■ REQUIREMENT A
In the rows between the line holding "Click the 建设项目名称" and the line holding "Action: tap(79, 706)", inclusive, replace "Viewport" with "Screen". Give those lines again with nothing else changed.

--- START TEXT SECTION ---

Finding the min max of a stock chart
Asked Answered
R

10

33

stock

Are there any specific algorithms that will allow me to find the min and max points in the picture above?

I have data in text format so I don't need to find it in the picture. The problem with stocks is that they have so many local mins and maxes simple derivatives won't work.

I am thinking of using digital filters (z domain), and smoothing out the graph, but I am still left with too many localized minimums and maximums.

I also tried to use a moving average as well to smooth out the graph, but again I have too many maxes and mins.

EDIT:

I read some of the comments and I just didn't circle some of the minimums and and maximums by accident.

I think I came up with an algorithm that may work. First find the minimum and maximum points (High of the day and low of the day). Then draw three lines one from open to high or low whichever comes first then a line from low to high or high to low and finally to close. Then in each of these three regions find the point that is furthest points from the line as my high and low and then repeat loop.

Riverhead answered 15/8, 2011 at 1:57 Comment(5)

--- END TEXT SECTION ---

■ REQUIREMENT B
List the techniques that the stock chart question names, before its EDIT, for handling the many local minimums and maximums.

--- START RAW RECORDS ---

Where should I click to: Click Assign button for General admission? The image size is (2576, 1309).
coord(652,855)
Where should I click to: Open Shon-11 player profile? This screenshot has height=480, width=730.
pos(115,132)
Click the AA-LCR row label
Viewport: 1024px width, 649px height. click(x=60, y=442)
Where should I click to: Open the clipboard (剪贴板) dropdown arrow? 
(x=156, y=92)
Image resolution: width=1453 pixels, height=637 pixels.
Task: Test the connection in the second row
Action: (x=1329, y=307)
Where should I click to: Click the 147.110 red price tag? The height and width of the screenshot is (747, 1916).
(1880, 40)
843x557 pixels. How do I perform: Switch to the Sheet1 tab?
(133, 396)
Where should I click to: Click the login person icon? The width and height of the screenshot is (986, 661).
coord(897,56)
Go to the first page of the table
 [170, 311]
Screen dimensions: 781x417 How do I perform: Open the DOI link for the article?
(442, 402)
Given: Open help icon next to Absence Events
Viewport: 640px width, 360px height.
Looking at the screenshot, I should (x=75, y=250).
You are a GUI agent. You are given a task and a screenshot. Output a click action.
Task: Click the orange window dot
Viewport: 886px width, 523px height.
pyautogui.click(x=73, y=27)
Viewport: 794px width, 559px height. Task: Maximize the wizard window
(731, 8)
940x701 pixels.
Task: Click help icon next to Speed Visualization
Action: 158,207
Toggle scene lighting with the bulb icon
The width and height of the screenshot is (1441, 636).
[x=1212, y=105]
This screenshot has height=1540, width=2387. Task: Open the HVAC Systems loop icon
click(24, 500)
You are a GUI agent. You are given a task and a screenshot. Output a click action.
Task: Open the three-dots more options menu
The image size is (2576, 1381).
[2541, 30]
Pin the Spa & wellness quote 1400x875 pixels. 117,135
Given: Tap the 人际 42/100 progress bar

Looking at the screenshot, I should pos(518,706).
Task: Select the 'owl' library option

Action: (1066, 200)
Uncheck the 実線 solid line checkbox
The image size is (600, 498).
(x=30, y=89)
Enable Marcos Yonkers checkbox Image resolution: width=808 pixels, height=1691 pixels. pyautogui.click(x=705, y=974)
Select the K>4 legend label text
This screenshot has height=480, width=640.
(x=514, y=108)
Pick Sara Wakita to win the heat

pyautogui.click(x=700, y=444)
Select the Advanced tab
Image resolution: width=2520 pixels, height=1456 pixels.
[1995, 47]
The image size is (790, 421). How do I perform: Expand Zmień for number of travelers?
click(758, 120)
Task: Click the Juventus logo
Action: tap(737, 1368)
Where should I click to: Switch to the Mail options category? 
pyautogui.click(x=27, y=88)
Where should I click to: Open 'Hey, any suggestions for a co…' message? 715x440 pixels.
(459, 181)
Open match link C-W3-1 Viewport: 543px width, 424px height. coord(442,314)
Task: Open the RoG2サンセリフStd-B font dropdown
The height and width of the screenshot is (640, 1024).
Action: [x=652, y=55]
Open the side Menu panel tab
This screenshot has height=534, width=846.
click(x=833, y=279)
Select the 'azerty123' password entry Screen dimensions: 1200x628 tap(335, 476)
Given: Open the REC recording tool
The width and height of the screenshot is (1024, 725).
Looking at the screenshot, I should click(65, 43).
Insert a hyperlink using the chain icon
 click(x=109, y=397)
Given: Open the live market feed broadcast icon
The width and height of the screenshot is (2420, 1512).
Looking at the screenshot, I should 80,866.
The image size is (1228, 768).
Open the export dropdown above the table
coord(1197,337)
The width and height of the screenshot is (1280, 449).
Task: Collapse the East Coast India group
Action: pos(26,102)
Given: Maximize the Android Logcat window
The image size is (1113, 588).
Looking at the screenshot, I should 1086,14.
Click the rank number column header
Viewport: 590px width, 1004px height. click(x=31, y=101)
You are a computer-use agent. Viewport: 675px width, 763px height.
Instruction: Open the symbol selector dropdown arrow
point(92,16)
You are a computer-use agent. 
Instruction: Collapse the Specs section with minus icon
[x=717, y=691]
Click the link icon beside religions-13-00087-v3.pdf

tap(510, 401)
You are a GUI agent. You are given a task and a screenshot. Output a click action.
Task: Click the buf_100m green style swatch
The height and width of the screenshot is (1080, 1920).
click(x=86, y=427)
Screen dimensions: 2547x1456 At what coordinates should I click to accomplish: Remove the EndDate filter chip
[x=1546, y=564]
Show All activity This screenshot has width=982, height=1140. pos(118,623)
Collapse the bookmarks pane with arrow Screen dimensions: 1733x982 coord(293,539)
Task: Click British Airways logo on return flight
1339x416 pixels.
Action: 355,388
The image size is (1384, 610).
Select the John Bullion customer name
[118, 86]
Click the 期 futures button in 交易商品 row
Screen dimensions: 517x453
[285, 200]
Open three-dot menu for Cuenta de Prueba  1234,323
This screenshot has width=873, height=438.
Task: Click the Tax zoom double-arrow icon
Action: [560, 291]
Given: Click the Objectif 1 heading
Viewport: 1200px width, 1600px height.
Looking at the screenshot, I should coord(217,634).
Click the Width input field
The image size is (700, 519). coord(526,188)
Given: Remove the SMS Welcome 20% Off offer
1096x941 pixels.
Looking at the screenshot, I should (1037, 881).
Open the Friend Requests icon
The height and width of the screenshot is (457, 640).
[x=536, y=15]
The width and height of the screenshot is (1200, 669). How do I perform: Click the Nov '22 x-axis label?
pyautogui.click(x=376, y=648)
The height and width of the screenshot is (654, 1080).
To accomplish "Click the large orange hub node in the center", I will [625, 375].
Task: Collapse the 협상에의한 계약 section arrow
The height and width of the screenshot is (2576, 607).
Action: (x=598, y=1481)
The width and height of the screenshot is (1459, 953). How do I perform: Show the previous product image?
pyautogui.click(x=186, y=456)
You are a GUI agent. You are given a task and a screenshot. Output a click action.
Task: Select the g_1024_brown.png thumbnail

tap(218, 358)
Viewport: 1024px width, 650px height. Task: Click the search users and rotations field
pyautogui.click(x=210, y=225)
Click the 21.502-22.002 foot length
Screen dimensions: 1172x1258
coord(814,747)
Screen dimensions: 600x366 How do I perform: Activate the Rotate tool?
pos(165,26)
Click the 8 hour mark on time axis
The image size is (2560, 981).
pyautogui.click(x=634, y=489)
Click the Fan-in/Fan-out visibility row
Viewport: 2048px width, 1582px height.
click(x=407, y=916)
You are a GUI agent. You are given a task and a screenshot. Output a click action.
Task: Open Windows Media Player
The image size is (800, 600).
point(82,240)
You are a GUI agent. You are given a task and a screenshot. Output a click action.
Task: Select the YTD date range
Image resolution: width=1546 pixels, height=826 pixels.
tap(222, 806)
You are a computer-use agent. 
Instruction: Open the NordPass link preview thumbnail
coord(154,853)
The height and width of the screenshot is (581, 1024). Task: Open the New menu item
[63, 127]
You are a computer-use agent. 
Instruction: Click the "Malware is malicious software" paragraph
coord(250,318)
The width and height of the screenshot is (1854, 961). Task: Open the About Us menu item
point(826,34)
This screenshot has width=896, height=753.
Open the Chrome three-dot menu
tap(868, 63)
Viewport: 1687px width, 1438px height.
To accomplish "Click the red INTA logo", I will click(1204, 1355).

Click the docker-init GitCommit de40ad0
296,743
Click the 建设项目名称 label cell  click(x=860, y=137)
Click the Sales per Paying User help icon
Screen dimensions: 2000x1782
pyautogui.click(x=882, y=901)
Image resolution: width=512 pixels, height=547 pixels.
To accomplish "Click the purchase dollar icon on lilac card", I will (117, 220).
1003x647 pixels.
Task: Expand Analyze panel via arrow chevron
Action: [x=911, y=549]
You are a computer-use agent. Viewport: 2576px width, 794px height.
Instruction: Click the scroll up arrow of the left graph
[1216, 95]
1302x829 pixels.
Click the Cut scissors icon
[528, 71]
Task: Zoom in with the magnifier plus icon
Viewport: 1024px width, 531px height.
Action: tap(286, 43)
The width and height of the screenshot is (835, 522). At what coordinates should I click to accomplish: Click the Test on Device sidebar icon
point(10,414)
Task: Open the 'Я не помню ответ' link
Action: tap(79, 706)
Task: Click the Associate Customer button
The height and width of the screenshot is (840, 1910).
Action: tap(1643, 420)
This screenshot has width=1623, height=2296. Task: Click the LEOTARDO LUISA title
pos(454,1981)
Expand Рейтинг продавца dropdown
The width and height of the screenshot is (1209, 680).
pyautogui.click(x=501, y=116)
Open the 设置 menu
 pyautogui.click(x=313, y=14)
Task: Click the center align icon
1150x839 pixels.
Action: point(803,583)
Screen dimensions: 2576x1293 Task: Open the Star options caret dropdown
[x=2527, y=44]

--- END RAW RECORDS ---

■ CORRECT OUTPUT A
Click the 建设项目名称 label cell  click(x=860, y=137)
Click the Sales per Paying User help icon
Screen dimensions: 2000x1782
pyautogui.click(x=882, y=901)
Image resolution: width=512 pixels, height=547 pixels.
To accomplish "Click the purchase dollar icon on lilac card", I will (117, 220).
1003x647 pixels.
Task: Expand Analyze panel via arrow chevron
Action: [x=911, y=549]
You are a computer-use agent. Screen: 2576px width, 794px height.
Instruction: Click the scroll up arrow of the left graph
[1216, 95]
1302x829 pixels.
Click the Cut scissors icon
[528, 71]
Task: Zoom in with the magnifier plus icon
Screen: 1024px width, 531px height.
Action: tap(286, 43)
The width and height of the screenshot is (835, 522). At what coordinates should I click to accomplish: Click the Test on Device sidebar icon
point(10,414)
Task: Open the 'Я не помню ответ' link
Action: tap(79, 706)

■ CORRECT OUTPUT B
- Simple derivatives
- Digital filters (z domain) to smooth out the graph
- A moving average to smooth out the graph